> **Work to complete**: Could you give again exactly, and only, the lines from the one holding "You are a GUI" through the end of the data, both ends included, with pictures left out?

> **Available data**:
━━━━━━━━━━━━━━━━
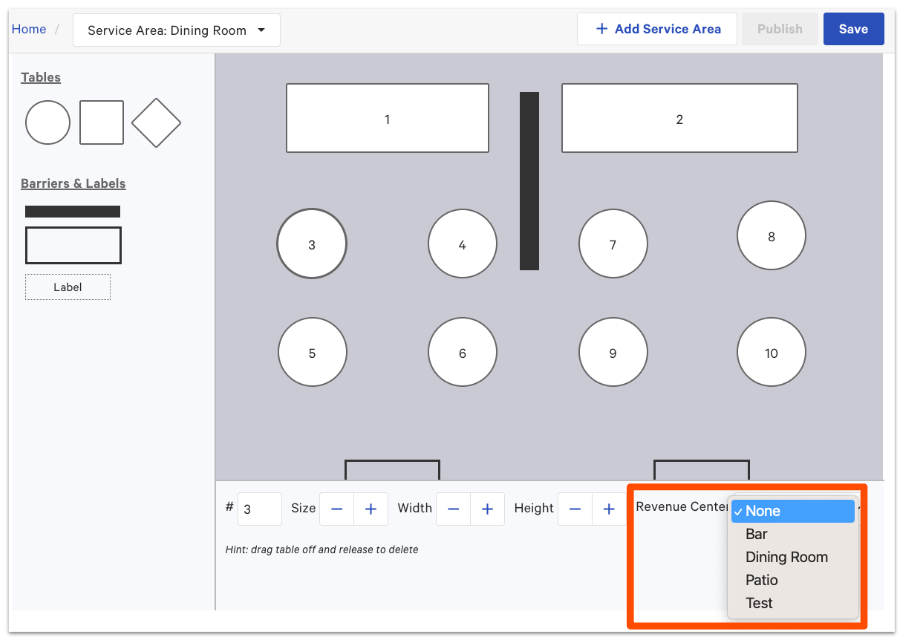Image resolution: width=902 pixels, height=641 pixels.
Task: Click the Save button
Action: (x=853, y=29)

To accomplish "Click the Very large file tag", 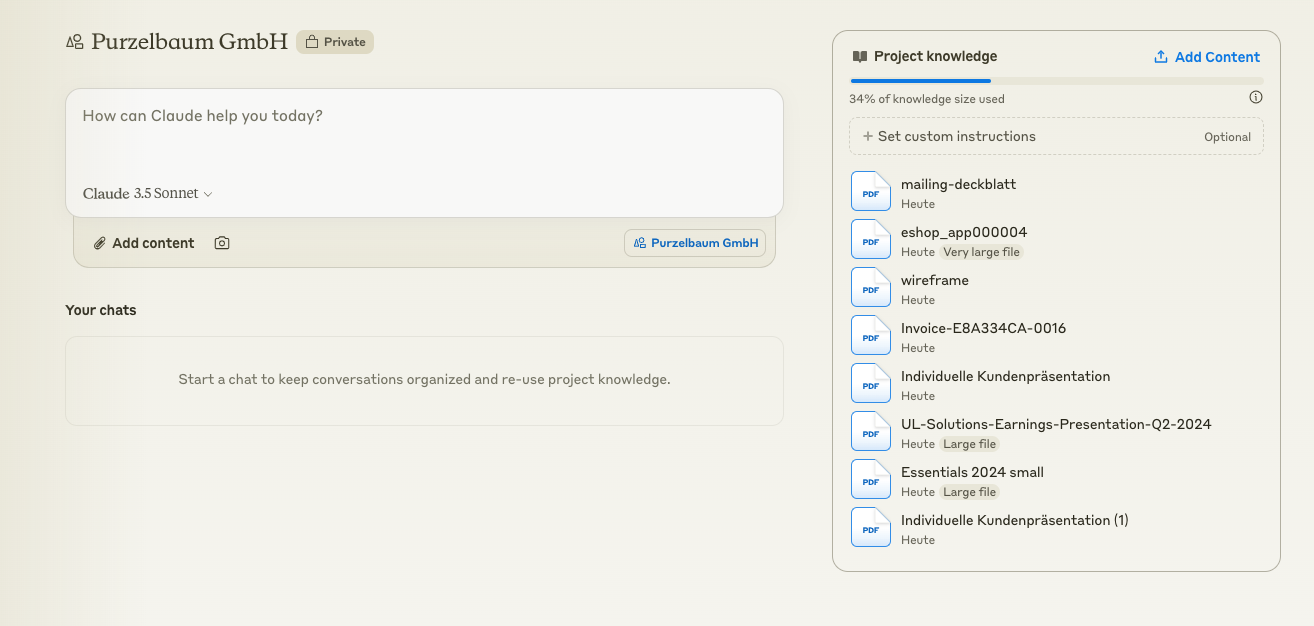I will pos(981,252).
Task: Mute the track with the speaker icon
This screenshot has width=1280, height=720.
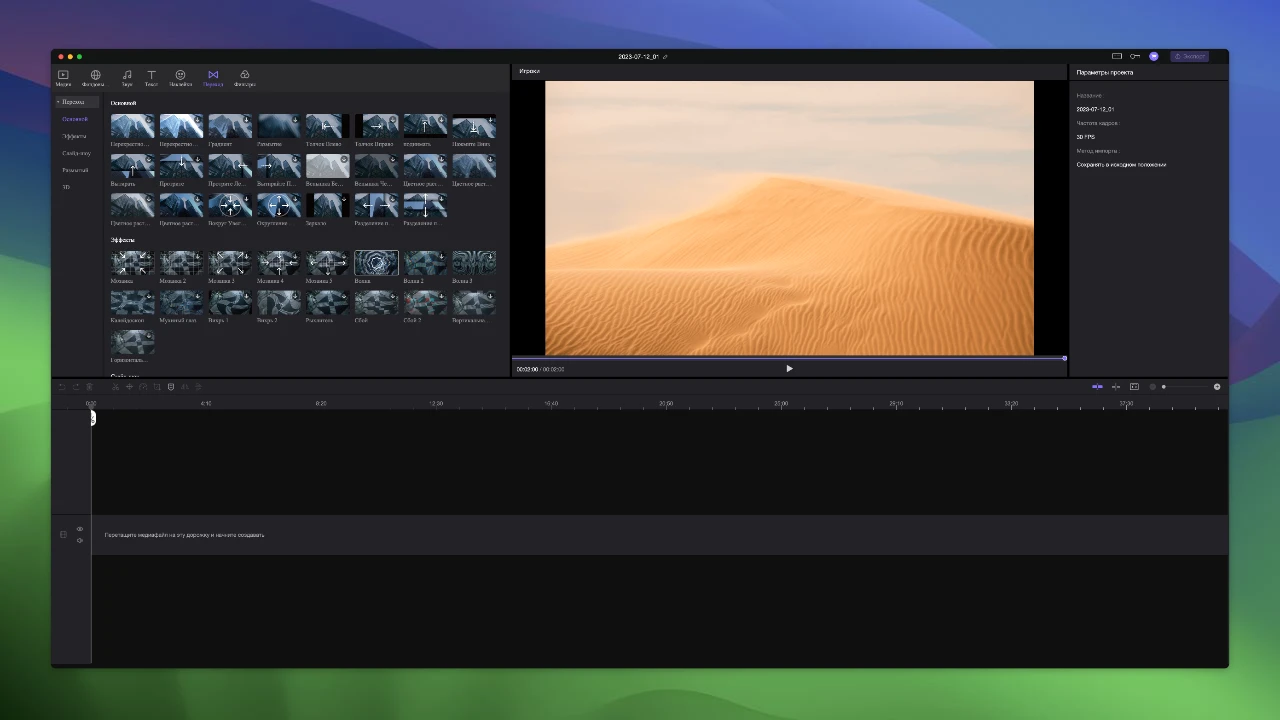Action: tap(80, 541)
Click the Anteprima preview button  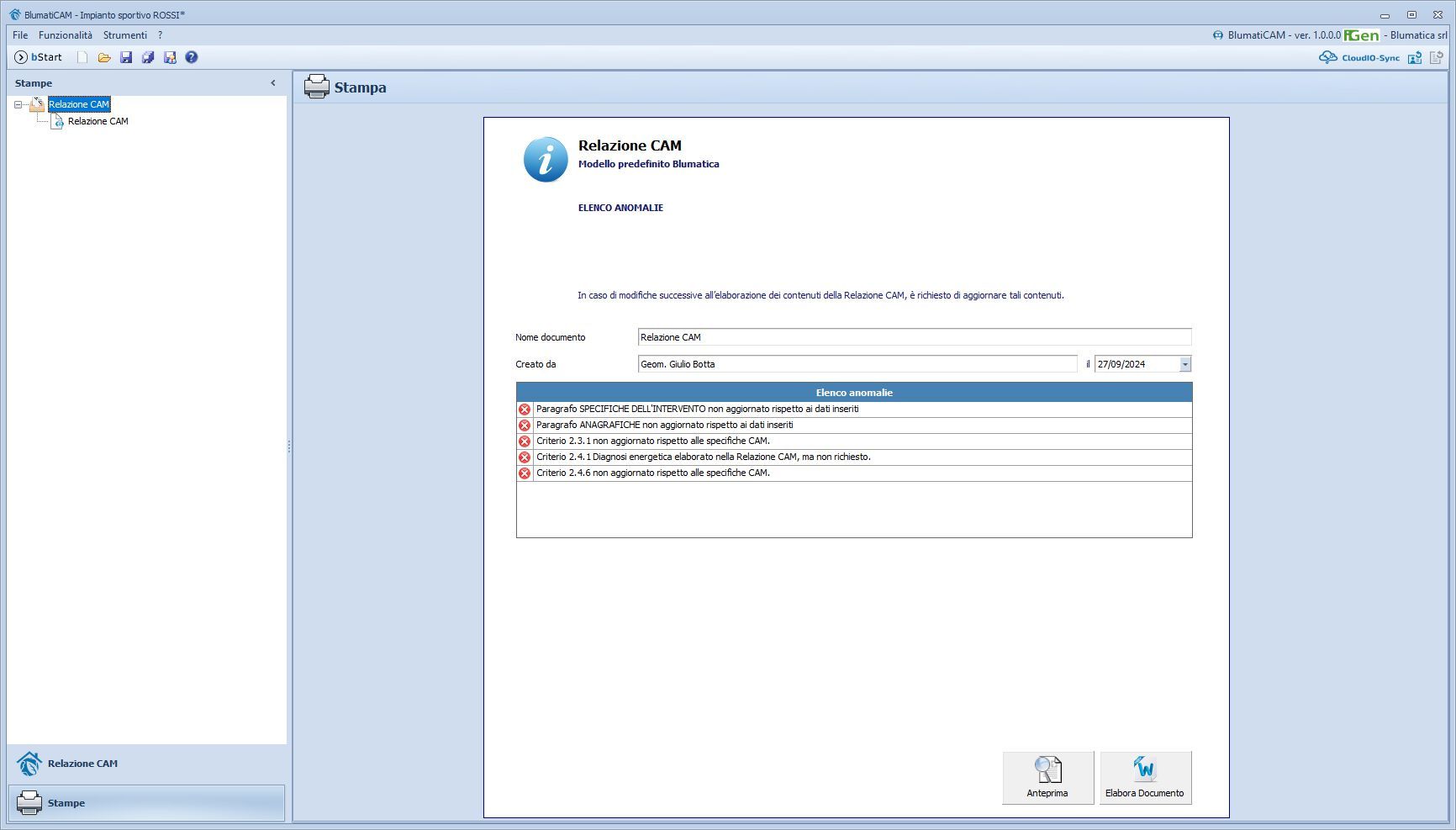1047,777
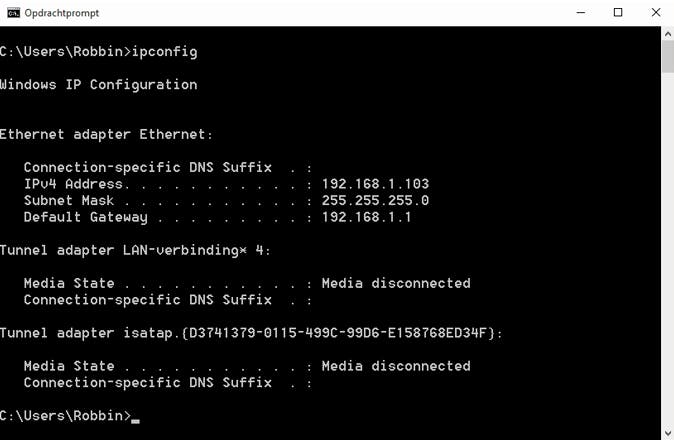Click the IPv4 address 192.168.1.103
Viewport: 674px width, 440px height.
tap(375, 184)
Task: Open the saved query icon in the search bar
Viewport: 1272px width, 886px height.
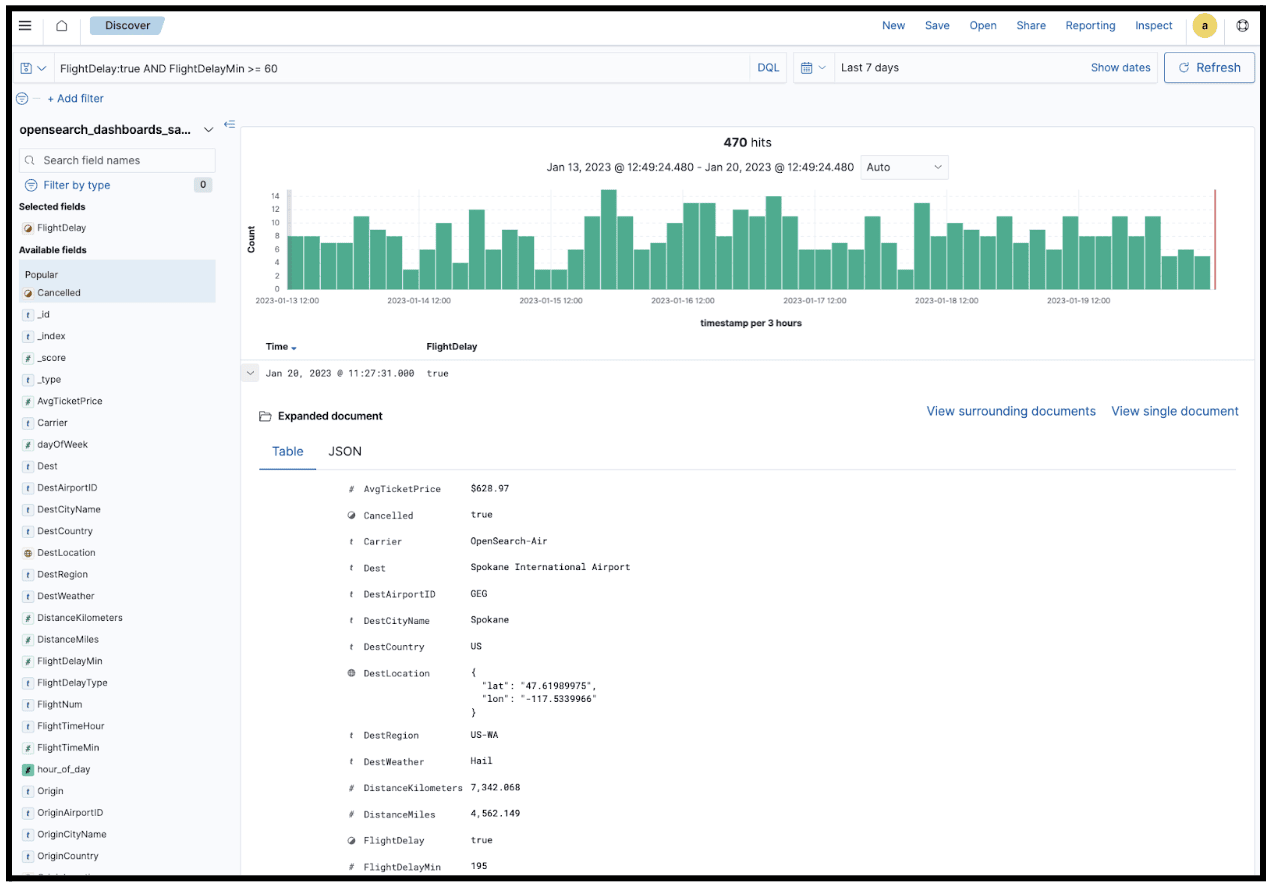Action: click(23, 67)
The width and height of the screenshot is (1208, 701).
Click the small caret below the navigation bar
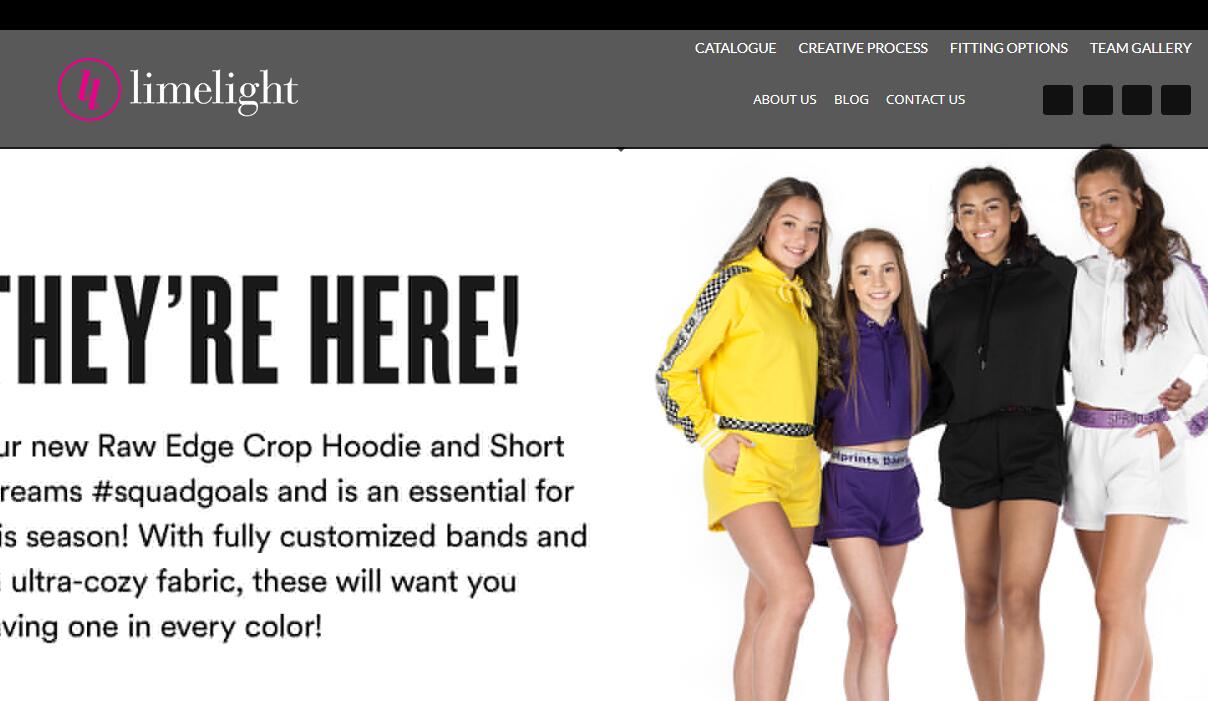pos(621,150)
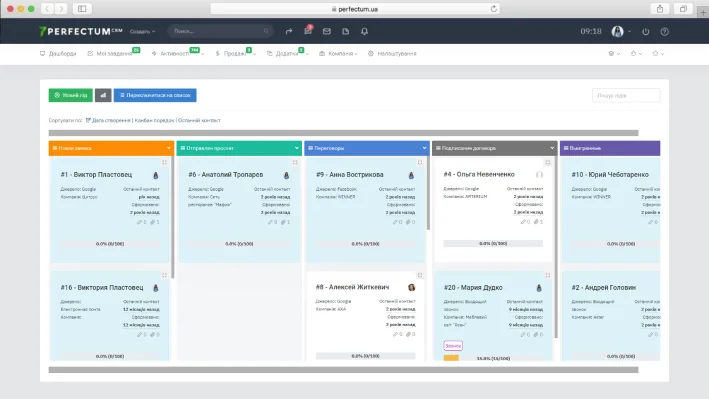Click the lead search input field
This screenshot has height=399, width=709.
pos(626,95)
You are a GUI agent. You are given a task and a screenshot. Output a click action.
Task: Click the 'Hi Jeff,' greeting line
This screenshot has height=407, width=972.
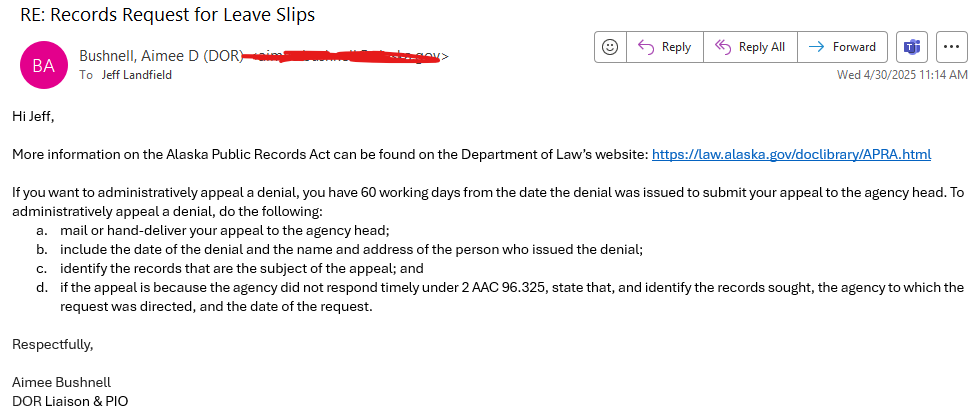click(x=33, y=116)
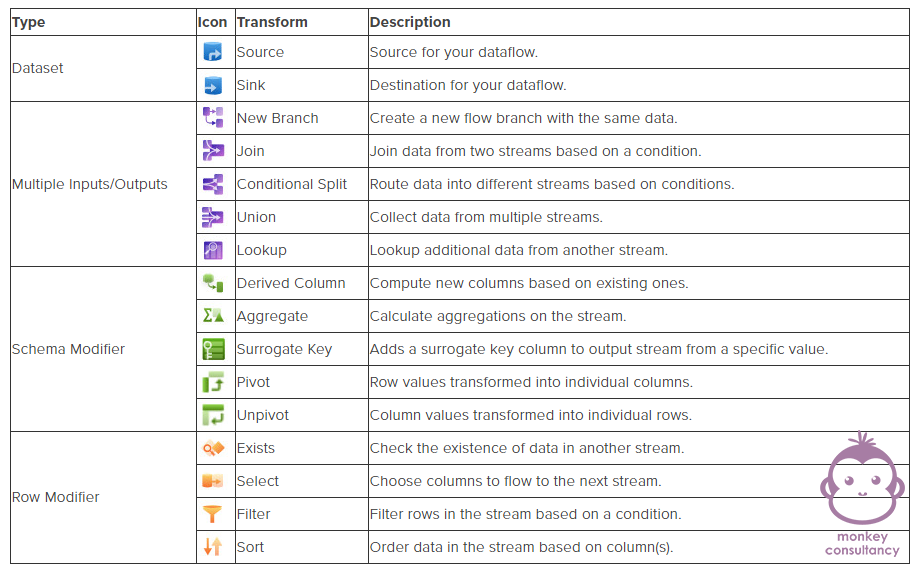Select the Aggregate sigma icon

point(213,316)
━━━━━━━━━━━━━━━━
> **Solution**:
You are a GUI agent. You are given a task and a screenshot. Output a click action.
Task: Click the 'Hi Jeff,' greeting line
This screenshot has height=407, width=972.
click(x=33, y=116)
Select the Aggregate sigma icon

point(213,316)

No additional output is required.